§ Goal 1: According to the October jobs report article, what is the private sector workweek now?
§ Goal 2: Write out the part of the records that opens with the line containing "Crew (202, 753)" and closes with the line containing "pyautogui.click(x=221, y=1047)", reproducing every line exactly.

§ Extracted text:
───

Labor Department Releases October Jobs Report: Hiring Picks Up But Still Not Good Enough, Says President Obama

November 5, 2010

Handshake during interview, woman smilingToday's October jobs report is a welcome change--after months of severe losses, the economy finally showed signs of picking up. According to CNN Money, 151,000 jobs were added last month. This is far better than the 68,000 that economists surveyed by had projected and on a par with the 150,000 jobs per month that economists have been saying are necessary just to keep pace with population growth.

"The big picture from this report and some of the others recently all points to a pickup in growth in the beginning of the fourth quarter," said John Ryding, chief economist at RDQ Economics, to The New York Times. "The notion that the economy might be double-dipping can now be safely tossed out."

Last month, companies added 159,000 jobs, while the government shed 8,000 jobs--far less than the 148,000 positions the sector lost in September. According to Bloomberg Businessweek, this is the first time this year that the elimination of temporary census workers had little effect on overall numbers.

The New York Times pointed out that within the private industry, education and health services had the strongest growth--53,000 jobs. Retail also helped boost the economy by adding 28,000 jobs. Bloomberg Businessweek noted that this number is expected to increase as companies, such as Kohl's Corp. and Toys "R" Us Inc., add more employees for the upcoming holiday season.

Another encouraging sign was the one-tenth of an hour increase in the private sector workweek, now at 34.3 hours. Like the hiring of temporary workers, a longer workweek is usually an indication of more permanent hiring.

According to CNN Money, President Obama praised last month's long awaited job growth, but acknowledged that "[it's] not good enough." He added, "The unemployment rate is still unacceptably high and we've got a lot of work to do."

───

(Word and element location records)
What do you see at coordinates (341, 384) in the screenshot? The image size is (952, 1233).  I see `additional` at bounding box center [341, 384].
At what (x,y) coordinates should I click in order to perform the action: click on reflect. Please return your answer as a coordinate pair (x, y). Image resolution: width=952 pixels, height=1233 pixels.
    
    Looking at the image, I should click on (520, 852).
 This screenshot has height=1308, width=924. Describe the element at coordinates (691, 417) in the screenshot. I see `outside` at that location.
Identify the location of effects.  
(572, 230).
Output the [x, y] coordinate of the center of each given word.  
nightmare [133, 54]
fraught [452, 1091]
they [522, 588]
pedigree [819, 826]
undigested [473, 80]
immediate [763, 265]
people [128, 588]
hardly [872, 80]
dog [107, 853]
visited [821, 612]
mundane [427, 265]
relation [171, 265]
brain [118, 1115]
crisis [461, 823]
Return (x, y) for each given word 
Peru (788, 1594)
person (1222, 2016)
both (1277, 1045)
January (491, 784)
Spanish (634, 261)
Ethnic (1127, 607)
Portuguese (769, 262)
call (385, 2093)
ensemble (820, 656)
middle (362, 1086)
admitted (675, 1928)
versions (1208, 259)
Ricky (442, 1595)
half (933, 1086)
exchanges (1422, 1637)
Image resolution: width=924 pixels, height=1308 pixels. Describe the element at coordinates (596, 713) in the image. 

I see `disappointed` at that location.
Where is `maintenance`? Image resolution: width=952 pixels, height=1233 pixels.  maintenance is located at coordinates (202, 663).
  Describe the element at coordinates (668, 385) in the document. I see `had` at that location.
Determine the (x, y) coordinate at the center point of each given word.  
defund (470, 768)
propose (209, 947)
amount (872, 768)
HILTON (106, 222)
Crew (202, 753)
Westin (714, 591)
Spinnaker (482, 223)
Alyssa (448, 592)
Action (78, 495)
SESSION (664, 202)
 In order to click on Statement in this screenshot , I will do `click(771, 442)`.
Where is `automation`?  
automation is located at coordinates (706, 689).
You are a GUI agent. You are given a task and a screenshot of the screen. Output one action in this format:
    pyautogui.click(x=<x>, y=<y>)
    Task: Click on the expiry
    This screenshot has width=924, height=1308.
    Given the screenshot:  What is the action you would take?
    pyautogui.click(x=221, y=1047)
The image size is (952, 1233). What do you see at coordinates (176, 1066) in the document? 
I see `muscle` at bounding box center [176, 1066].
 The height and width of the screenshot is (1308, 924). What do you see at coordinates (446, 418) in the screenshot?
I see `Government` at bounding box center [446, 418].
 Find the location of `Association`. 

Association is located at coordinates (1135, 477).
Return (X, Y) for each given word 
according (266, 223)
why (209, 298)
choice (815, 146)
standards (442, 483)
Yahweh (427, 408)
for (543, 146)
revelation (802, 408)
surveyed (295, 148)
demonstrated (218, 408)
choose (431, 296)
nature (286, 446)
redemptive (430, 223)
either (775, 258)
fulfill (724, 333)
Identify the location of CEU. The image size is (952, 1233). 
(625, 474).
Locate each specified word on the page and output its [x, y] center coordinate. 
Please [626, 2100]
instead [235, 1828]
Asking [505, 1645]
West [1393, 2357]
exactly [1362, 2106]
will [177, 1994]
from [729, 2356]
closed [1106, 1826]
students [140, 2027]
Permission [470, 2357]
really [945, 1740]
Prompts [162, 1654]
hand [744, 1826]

───

§ Exercise output 1: 34.3 hours.

§ Exercise output 2:
Crew (202, 753)
Westin (714, 591)
Spinnaker (482, 223)
Alyssa (448, 592)
Action (78, 495)
SESSION (664, 202)
 In order to click on Statement in this screenshot , I will do `click(771, 442)`.
Where is `automation`?  
automation is located at coordinates (706, 689).
You are a GUI agent. You are given a task and a screenshot of the screen. Output one action in this format:
    pyautogui.click(x=<x>, y=<y>)
    Task: Click on the expiry
    This screenshot has width=924, height=1308.
    Given the screenshot:  What is the action you would take?
    pyautogui.click(x=221, y=1047)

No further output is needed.